### Supplied material ###

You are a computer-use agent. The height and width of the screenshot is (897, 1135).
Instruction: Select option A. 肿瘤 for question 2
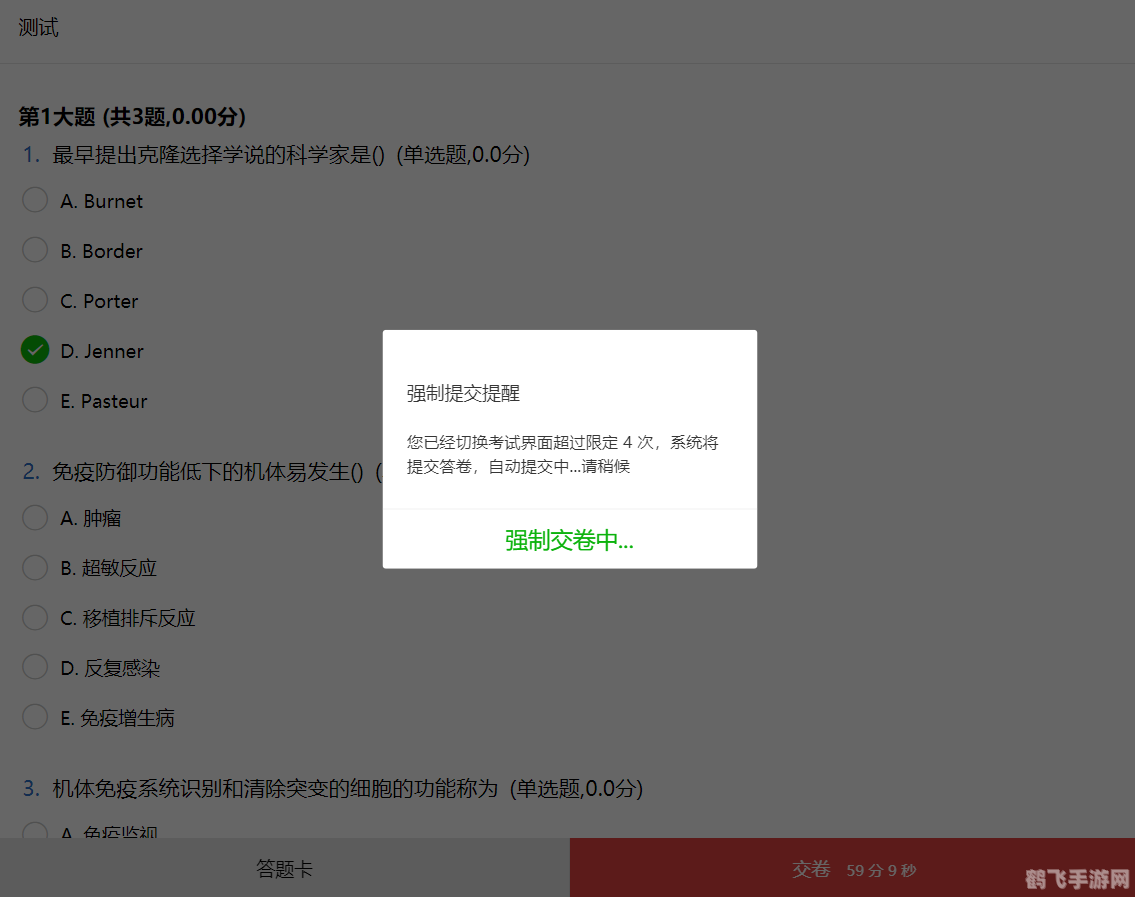pyautogui.click(x=35, y=517)
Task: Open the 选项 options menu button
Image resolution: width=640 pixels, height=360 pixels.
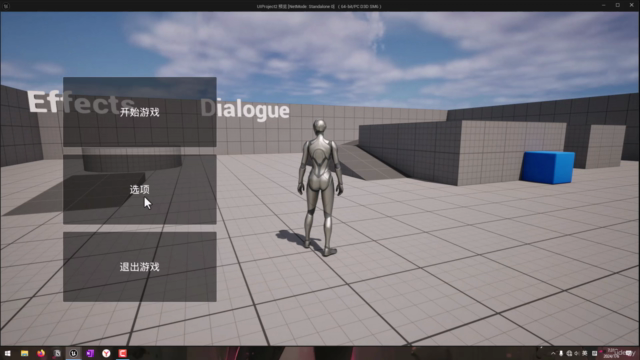Action: [x=140, y=189]
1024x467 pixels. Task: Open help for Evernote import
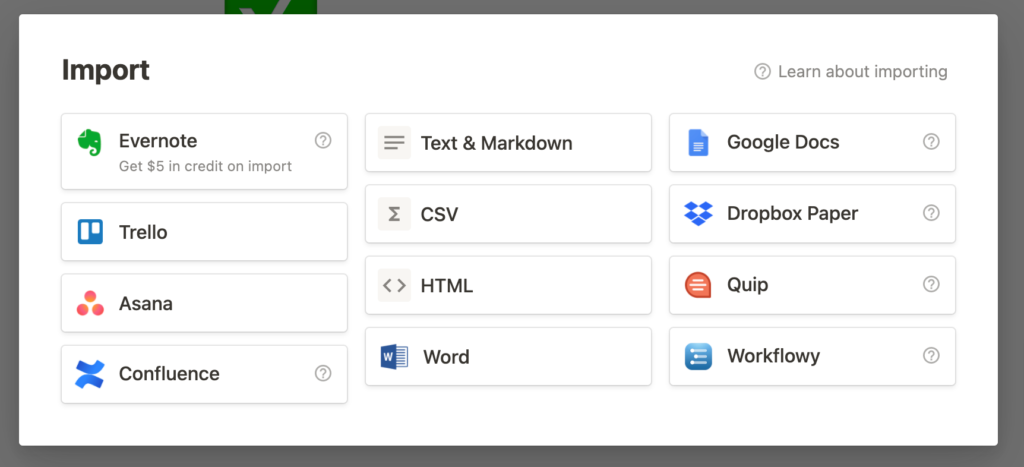(323, 140)
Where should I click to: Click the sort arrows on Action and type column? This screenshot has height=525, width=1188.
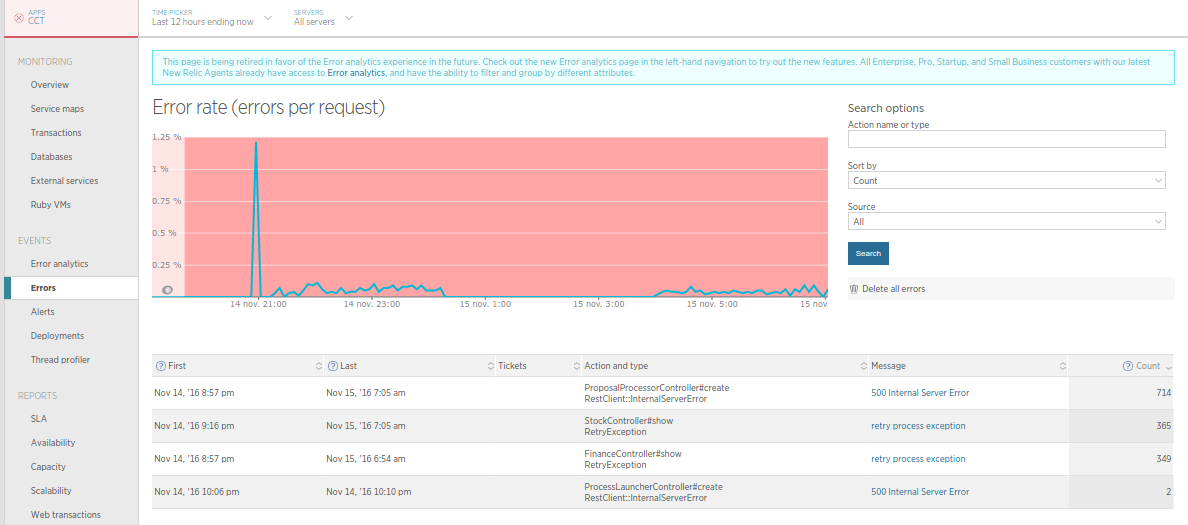[x=863, y=366]
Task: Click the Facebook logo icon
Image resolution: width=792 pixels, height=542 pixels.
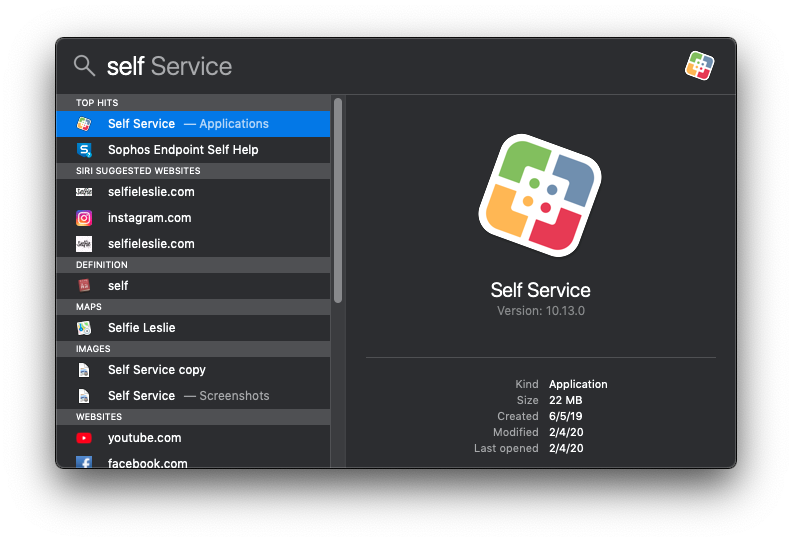Action: (x=85, y=463)
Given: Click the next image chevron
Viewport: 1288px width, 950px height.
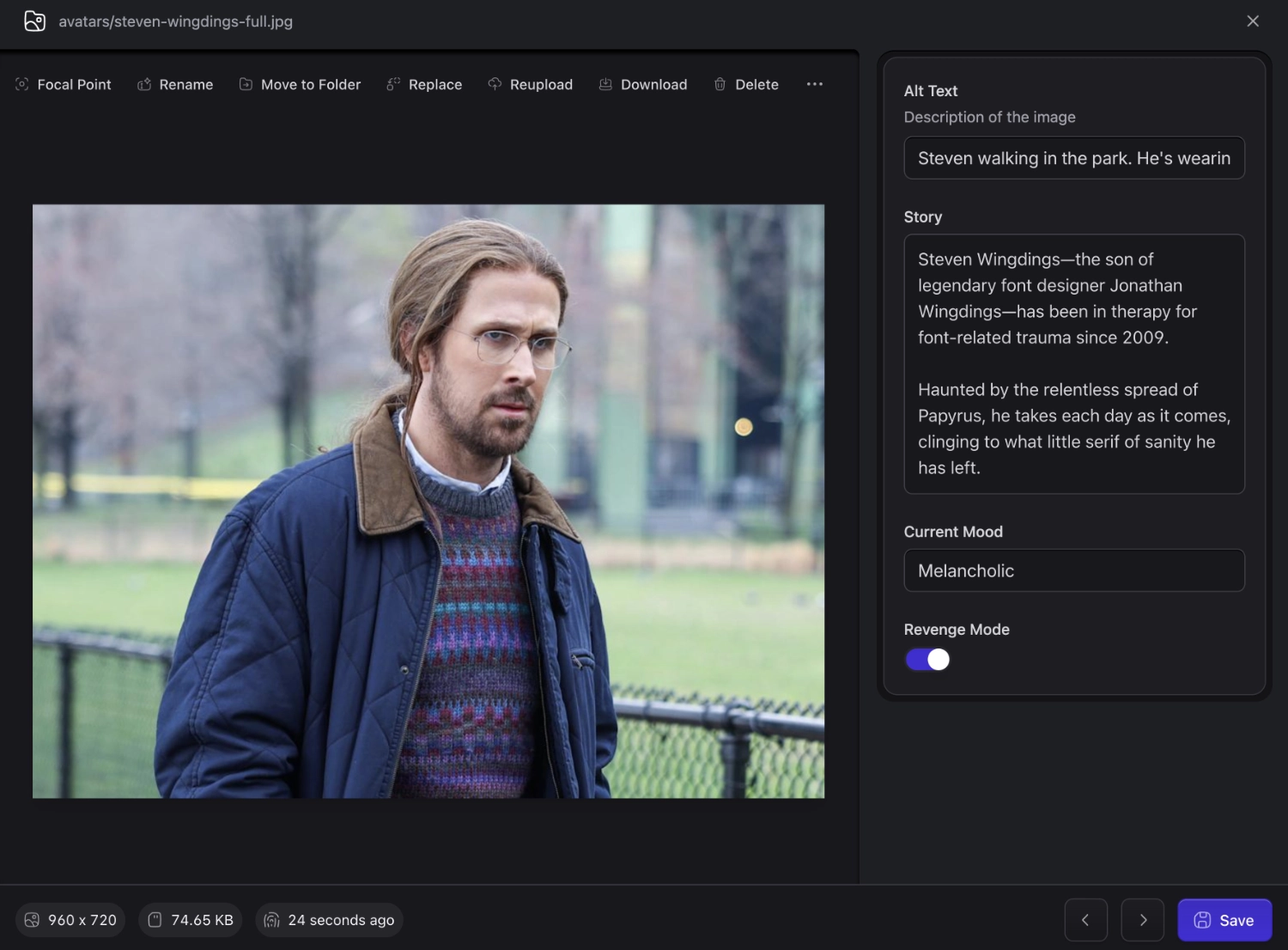Looking at the screenshot, I should click(1142, 919).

###

Only the words belong in your copy: restate the data above exactly and leave the images out.

You are a computer-use agent. The height and width of the screenshot is (897, 1135).
Instruction: Select option A. 肿瘤 for question 2
pyautogui.click(x=35, y=517)
Task: Open the 选项 options menu button
Image resolution: width=640 pixels, height=360 pixels.
Action: [x=140, y=189]
1024x467 pixels. Task: Open help for Evernote import
(323, 140)
Where should I click to: Click the sort arrows on Action and type column? This screenshot has height=525, width=1188.
[x=863, y=366]
Task: Click the Facebook logo icon
Image resolution: width=792 pixels, height=542 pixels.
Action: (x=85, y=463)
Given: Click the next image chevron
Viewport: 1288px width, 950px height.
Looking at the screenshot, I should click(1142, 919).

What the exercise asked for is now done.